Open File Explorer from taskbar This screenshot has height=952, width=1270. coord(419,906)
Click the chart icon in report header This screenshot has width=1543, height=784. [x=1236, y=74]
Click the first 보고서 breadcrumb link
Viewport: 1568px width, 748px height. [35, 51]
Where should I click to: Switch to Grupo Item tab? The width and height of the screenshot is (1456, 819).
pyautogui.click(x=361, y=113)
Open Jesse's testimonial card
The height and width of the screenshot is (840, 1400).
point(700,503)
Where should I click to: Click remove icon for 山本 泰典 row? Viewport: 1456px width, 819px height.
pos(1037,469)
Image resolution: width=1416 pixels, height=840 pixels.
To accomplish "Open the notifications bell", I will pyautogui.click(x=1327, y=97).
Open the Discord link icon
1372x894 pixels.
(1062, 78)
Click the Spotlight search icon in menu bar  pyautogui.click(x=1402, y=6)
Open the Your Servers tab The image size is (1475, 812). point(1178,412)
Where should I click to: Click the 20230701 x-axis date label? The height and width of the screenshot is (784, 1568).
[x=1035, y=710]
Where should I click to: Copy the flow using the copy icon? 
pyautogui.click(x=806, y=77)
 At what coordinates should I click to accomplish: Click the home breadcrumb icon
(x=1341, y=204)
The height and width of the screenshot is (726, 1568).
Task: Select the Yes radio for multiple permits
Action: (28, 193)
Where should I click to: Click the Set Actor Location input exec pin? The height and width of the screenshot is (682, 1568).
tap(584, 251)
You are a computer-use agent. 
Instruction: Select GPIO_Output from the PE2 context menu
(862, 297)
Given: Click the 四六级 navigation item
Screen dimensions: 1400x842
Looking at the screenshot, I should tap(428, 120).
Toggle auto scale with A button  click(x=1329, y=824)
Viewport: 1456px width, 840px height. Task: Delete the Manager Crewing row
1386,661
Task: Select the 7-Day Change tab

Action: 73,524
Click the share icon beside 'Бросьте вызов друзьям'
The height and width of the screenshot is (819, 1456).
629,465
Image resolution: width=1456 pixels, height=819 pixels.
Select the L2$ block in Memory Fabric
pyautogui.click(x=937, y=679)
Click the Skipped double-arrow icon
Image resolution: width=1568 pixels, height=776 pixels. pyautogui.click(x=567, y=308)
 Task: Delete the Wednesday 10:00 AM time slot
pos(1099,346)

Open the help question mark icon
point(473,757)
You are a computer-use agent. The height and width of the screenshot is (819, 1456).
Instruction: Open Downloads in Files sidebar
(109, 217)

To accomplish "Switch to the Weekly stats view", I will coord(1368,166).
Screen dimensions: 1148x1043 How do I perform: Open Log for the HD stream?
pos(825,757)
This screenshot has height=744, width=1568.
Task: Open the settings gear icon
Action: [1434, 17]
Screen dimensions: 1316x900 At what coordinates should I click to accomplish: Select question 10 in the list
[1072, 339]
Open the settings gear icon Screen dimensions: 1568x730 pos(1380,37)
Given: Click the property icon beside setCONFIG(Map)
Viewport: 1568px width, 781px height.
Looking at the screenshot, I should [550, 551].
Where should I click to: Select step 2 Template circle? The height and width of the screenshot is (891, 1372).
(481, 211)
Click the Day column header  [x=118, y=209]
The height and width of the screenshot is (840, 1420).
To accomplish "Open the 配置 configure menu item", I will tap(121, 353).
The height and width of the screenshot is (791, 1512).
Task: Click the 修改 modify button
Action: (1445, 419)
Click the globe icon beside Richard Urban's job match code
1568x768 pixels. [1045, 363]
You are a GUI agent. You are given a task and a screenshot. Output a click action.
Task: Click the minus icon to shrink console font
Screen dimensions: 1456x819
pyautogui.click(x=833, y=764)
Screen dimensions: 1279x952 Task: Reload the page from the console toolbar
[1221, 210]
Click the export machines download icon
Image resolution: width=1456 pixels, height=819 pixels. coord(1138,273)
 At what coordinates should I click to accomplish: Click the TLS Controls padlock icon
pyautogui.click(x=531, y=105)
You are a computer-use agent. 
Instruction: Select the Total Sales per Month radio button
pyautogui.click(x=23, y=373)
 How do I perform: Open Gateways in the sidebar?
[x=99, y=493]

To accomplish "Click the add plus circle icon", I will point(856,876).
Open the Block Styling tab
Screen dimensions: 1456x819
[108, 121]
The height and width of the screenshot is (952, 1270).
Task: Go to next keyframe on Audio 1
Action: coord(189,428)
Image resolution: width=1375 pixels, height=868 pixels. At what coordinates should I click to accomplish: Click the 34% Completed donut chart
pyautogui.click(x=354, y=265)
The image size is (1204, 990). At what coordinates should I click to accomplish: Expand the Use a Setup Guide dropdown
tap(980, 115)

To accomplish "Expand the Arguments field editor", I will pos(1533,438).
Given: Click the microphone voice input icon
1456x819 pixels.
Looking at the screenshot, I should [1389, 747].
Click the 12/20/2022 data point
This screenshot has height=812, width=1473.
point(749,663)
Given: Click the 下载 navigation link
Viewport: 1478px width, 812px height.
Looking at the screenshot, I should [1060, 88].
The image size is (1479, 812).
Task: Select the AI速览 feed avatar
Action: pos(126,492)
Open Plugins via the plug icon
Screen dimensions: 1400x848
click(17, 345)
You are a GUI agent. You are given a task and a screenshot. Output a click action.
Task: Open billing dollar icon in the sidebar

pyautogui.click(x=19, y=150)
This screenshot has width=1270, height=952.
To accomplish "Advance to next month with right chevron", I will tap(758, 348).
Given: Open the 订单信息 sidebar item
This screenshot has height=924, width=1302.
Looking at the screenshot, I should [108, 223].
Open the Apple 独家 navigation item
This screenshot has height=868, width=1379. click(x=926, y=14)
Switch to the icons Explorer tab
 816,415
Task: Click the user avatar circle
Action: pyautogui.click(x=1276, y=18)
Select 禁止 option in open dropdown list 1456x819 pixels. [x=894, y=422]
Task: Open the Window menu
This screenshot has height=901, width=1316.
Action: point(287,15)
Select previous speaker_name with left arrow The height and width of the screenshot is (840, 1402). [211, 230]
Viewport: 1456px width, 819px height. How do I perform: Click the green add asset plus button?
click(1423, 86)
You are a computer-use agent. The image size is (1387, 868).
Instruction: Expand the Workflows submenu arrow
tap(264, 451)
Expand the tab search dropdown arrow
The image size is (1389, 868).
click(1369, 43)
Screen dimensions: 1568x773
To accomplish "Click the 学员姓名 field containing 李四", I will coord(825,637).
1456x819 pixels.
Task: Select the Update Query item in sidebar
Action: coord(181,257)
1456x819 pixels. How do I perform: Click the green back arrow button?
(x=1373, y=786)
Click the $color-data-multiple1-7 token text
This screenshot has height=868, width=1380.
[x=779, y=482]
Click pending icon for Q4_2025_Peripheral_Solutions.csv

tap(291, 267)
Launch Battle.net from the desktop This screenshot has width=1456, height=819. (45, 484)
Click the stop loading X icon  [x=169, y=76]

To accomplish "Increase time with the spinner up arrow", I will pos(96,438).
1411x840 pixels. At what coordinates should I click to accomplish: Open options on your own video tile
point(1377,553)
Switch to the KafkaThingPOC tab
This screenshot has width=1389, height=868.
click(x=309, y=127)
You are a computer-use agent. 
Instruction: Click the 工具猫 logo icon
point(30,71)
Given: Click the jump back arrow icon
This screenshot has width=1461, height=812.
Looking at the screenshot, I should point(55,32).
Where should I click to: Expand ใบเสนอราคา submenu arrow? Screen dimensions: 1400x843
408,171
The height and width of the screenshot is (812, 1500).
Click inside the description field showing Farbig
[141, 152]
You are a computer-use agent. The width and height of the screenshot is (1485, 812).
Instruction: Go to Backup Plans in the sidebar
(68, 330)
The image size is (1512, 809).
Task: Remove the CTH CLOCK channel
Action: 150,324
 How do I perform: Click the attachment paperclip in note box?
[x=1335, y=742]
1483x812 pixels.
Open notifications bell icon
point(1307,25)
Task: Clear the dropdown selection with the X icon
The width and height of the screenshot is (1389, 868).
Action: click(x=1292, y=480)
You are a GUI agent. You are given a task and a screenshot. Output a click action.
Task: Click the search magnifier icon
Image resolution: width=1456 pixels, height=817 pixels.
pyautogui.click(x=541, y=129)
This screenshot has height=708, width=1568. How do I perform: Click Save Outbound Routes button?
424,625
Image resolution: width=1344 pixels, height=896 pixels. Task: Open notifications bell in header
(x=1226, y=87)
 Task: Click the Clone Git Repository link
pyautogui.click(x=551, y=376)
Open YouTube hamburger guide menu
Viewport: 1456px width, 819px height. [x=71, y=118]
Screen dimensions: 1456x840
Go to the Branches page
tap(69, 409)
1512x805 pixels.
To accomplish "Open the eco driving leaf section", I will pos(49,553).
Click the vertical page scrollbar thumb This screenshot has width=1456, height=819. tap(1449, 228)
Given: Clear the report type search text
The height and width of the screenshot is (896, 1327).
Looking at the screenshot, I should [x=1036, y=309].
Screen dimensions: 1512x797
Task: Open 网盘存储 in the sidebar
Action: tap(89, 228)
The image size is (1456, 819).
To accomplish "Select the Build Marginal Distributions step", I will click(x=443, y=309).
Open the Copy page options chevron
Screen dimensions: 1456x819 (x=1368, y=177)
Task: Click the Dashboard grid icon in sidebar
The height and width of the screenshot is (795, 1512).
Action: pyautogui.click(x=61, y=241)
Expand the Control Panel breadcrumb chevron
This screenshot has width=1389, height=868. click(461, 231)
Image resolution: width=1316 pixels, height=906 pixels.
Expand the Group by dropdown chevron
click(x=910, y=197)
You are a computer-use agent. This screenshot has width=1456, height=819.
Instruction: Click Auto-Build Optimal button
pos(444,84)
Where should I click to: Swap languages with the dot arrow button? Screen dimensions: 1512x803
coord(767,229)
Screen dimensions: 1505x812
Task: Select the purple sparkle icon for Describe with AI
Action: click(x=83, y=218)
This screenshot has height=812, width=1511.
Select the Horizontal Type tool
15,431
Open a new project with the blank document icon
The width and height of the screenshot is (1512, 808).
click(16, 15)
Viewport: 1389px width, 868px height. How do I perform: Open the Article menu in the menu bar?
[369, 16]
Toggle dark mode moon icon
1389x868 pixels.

════════════════

# [What this task involves]
In the listing above, locate the line with "Image resolution: width=1375" and the line with "Given: Click the 下载 navigation link", then extract exactly those lines and every line between them, and nothing more.

# [The answer]
Image resolution: width=1375 pixels, height=868 pixels. At what coordinates should I click to accomplish: Click the 34% Completed donut chart
pyautogui.click(x=354, y=265)
The image size is (1204, 990). At what coordinates should I click to accomplish: Expand the Use a Setup Guide dropdown
tap(980, 115)

To accomplish "Expand the Arguments field editor", I will pos(1533,438).
Given: Click the microphone voice input icon
1456x819 pixels.
Looking at the screenshot, I should [1389, 747].
Click the 12/20/2022 data point
This screenshot has height=812, width=1473.
point(749,663)
Given: Click the 下载 navigation link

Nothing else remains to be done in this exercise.